BankAtlantic v. Estate of Glatzer, — So.3d —-, 2011 WL 1877839 (Fla. 3d DCA May 18, 2011)

When a business owner passes away you may be asked if this means the business needs to stop operating until the probate court appoints a personal representative or enters some other order having to do with the decedent’s estate. The answer is usually NO.

Even when owned 100% by a decedent, corporations retain their separate legal existence, which means the corporation’s asset don’t automatically become assets of the probate estate. This rule is sometimes forgotten when probate courts deal with closely-held businesses. For example, earlier this year I wrote here about a probate judge getting reversed for failing to recognize the separate legal existence of a New York LLC for jurisdictional purposes, even if a Florida decedent owned 50% of the LLC.

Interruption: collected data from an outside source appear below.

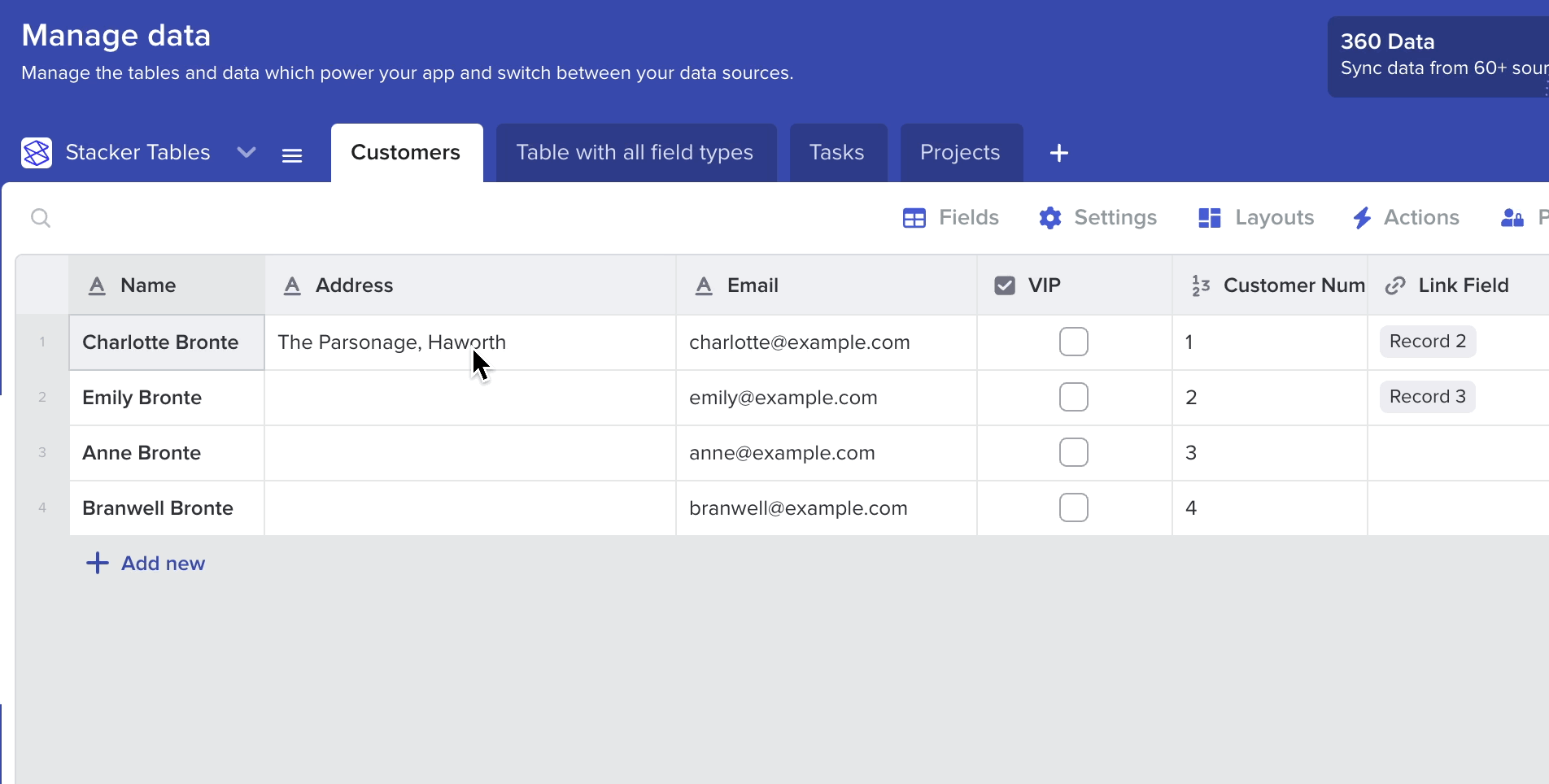Open Settings via the gear icon

(1050, 218)
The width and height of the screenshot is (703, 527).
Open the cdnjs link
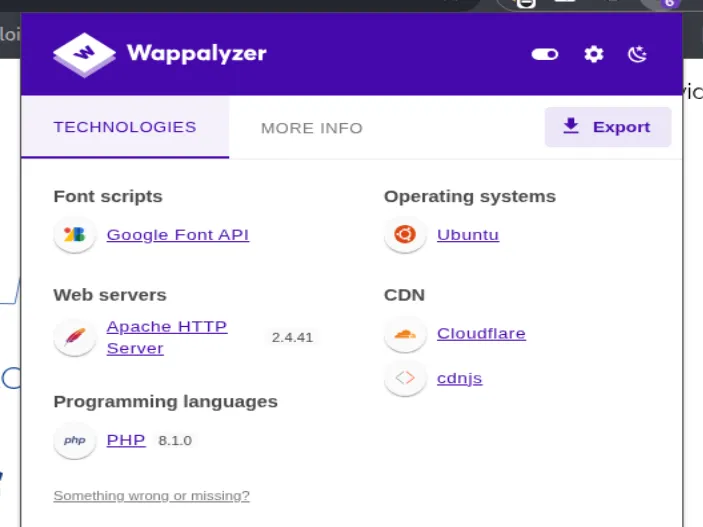[x=459, y=379]
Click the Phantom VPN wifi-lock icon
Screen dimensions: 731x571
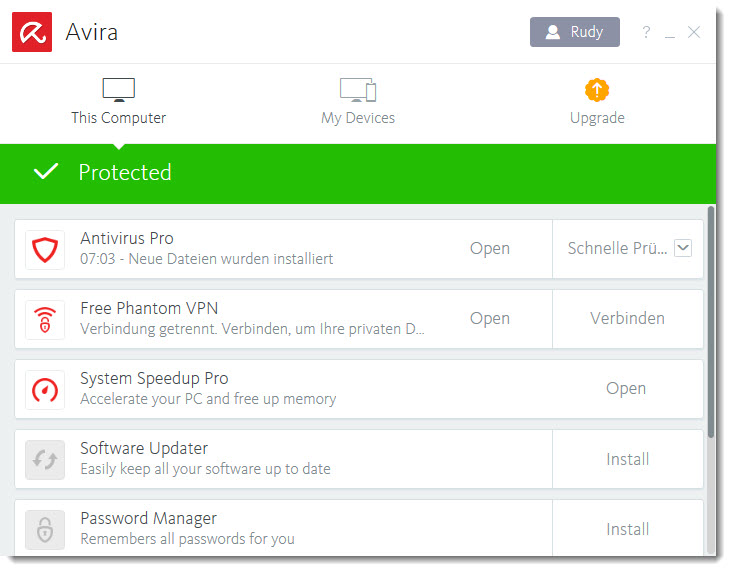pyautogui.click(x=45, y=320)
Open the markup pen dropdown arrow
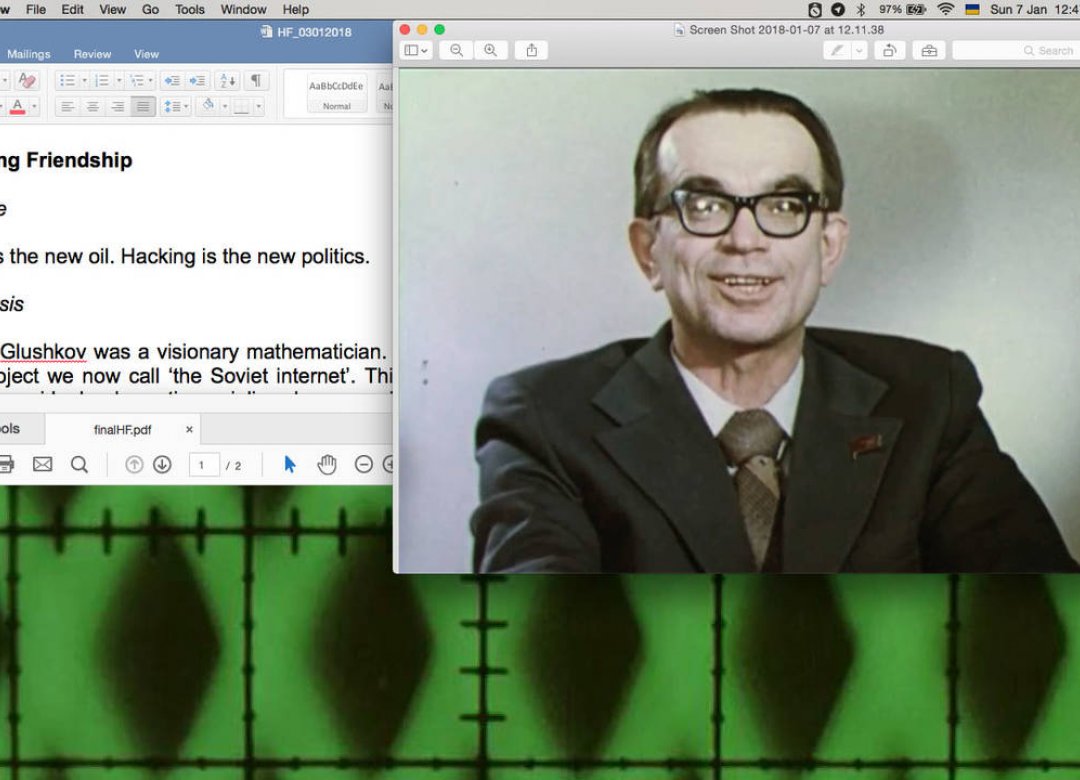This screenshot has width=1080, height=780. click(x=859, y=50)
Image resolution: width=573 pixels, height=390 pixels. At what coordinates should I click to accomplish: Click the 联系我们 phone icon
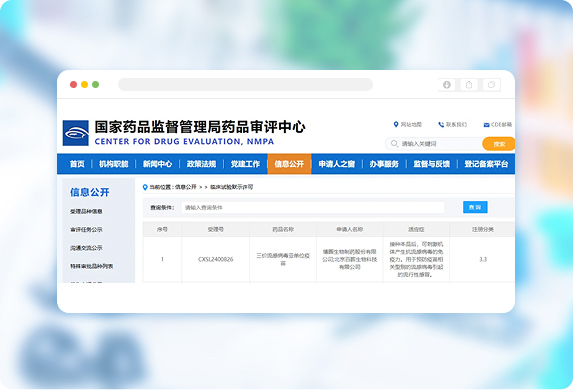point(441,125)
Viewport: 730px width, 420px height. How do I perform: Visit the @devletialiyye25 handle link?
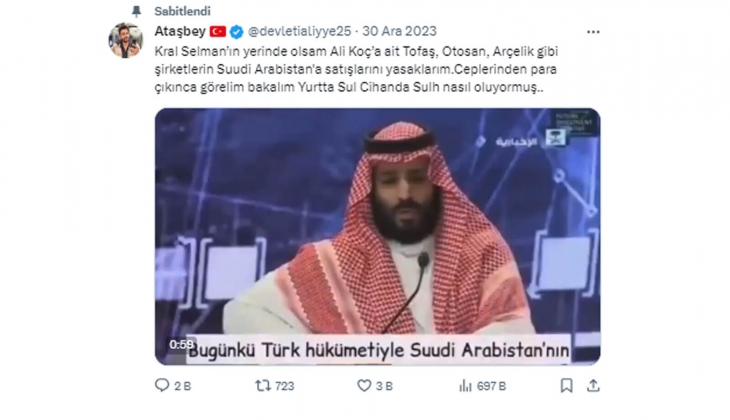click(299, 31)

In the linked-to case the dispute was over control of cash in a bank account held in the name of a deceased physician’s professional association or “PA.” A PA is a form of corporation. The probate judge ruled the cash in the PA’s account had to be transferred to the estate’s control, even though this cash had been pledged as security by the PA for a loan that came due when the physician died. As explained by the 3d DCA, this ruling ignored the separate legal existence of the PA, warranting reversal. Here’s why:

The decedent personally guaranteed his professional association’s promissory note, and his death constituted an event of default under that note. The orders requiring transfer of the funds to a different bank thus impaired BankAtlantic’s right of setoff. Although the parties agreed that the deceased physician owned all of the shares of his professional association, there was no evidence presented to support a “piercing of the corporate veil” under Dania Jai–Alai Palace v. Sykes, 450 So.2d 1114 (Fla.1984), or any other alter ego theory. While the appellee Estate was apparently entitled to take possession of the professional association stock held by the doctor at his death, no such conclusion extended to the association’s funds on deposit in the corporate name at BankAtlantic. In Gettinger v. Gettinger, 165 So.2d 757 (Fla.1964), the Supreme Court of Florida held that “the affairs of a corporation, even though substantially owned by a decedent, cannot be administered by decedent’s executor as assets of the decedent’s estate.” In this case, “substantially” is 100%, and the result is identical.

. . . The point in this case is that the stock of the professional association is an asset of the Estate, but the funds of the professional association are a step removed from the Estate. The decedent’s Estate essentially ignored the separate corporate existence of the professional association and that entity’s obligations to its own creditors.